FIG. 21 is a block diagram illustrating a semiconductor memory device according to example embodiments.

Referring to FIG. 21, a semiconductor memory device 800 may include at least one buffer die 810 and a plurality of memory dies 820-1 to 820-s (s is a natural number equal to or greater than three) providing a soft error analyzing and correcting function in a stacked chip structure.

The plurality of memory dies 820-1 to 820-s are stacked on the buffer die 810 and convey data through a plurality of through silicon via (TSV) lines.

At least one of the memory dies 820-1 to 820-s may include a cell core 821 to store data and a cell core ECC engine 823 which generates transmission parity bits (i.e., transmission parity data) based on transmission data to be sent to the at least one buffer die 810. The cell core 821 may include a plurality of memory cells having DRAM cell structure. The cell core 821 may also include a bit-line sense amplifier that detects a voltage difference between a bit-line and a complementary bit-line connected to the memory cells.

The bit-line sense amplifier may include an equalizer that precharges the bit-line and the complementary bit-line to a precharge voltage, and the equalizer may include an equalizing transistor. The precharge voltage may be directly connected to a source of the equalizing transistor through a direct contact from a wiring structure transferring the precharge voltage. Therefore, a size of the bit-line sense amplifier may be reduced and a degree of wiring freedom may be increased.

The buffer die 810 may include a via ECC engine 812 which corrects a transmission error using the transmission parity bits when a transmission error is detected from the transmission data received through the TSV lines and generates error-corrected data.

The buffer die 810 may further include a data I/O buffer 814. The data I/O buffer 814 may generate the data signal DQ by sampling the data DTA from the via ECC engine 812 and may output the data signal DQ to an outside (e.g., to an external device).

The semiconductor memory device 800 may be a stack chip type memory device or a stacked memory device which conveys data and control signals through the TSV lines. The TSV lines may be also called ‘through electrodes’.

The cell core ECC engine 823 may perform error correction on data which is outputted from the memory die 820-s before the transmission data is sent.

» **Data provided**

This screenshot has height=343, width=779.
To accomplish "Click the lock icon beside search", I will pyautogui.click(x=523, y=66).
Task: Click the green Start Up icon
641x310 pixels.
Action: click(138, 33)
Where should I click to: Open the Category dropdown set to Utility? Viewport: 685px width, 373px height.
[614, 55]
---
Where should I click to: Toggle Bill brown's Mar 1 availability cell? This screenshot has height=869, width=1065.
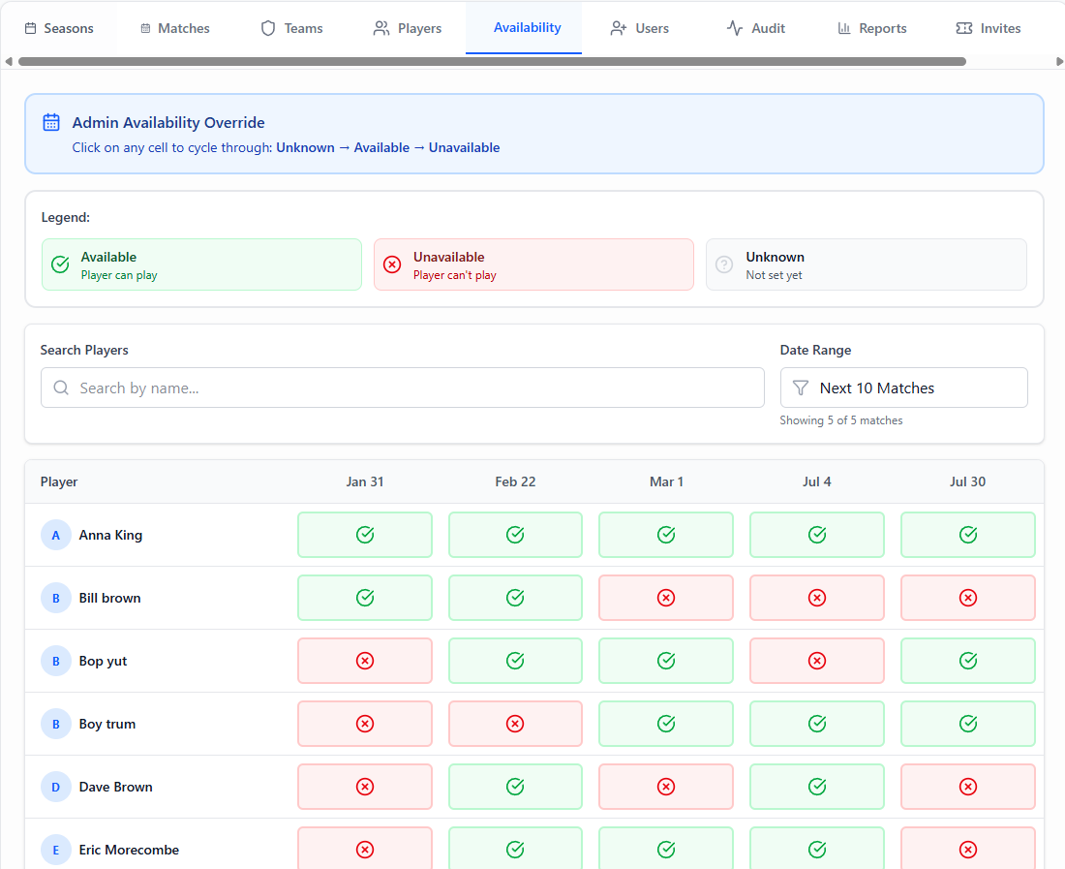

» **To do**
[1] According to the memory device passage, what else may the TSV lines be called?
[2] Please repeat the part of the memory device passage starting at "The buffer die 810 may include" and ending at "called ‘through electrodes’.".
[3] Rewrite the paragraph of the memory device passage that begins "At least one of the memory dies" as a short list, keeping its main facts.
The rows are not needed for anything here.

» **Exercise responses**
[1] They may also be called ‘through electrodes’.

[2]
The buffer die 810 may include a via ECC engine 812 which corrects a transmission error using the transmission parity bits when a transmission error is detected from the transmission data received through the TSV lines and generates error-corrected data.

The buffer die 810 may further include a data I/O buffer 814. The data I/O buffer 814 may generate the data signal DQ by sampling the data DTA from the via ECC engine 812 and may output the data signal DQ to an outside (e.g., to an external device).

The semiconductor memory device 800 may be a stack chip type memory device or a stacked memory device which conveys data and control signals through the TSV lines. The TSV lines may be also called ‘through electrodes’.

[3]
- At least one of the memory dies 820-1 to 820-s may include a cell core 821 to store data and a cell core ECC engine 823.
- The cell core ECC engine 823 generates transmission parity bits from transmission data to be sent to the buffer die 810.
- The cell core 821 may include memory cells with a DRAM cell structure.
- It may also include a bit-line sense amplifier that detects the voltage difference between a bit-line and a complementary bit-line connected to the memory cells.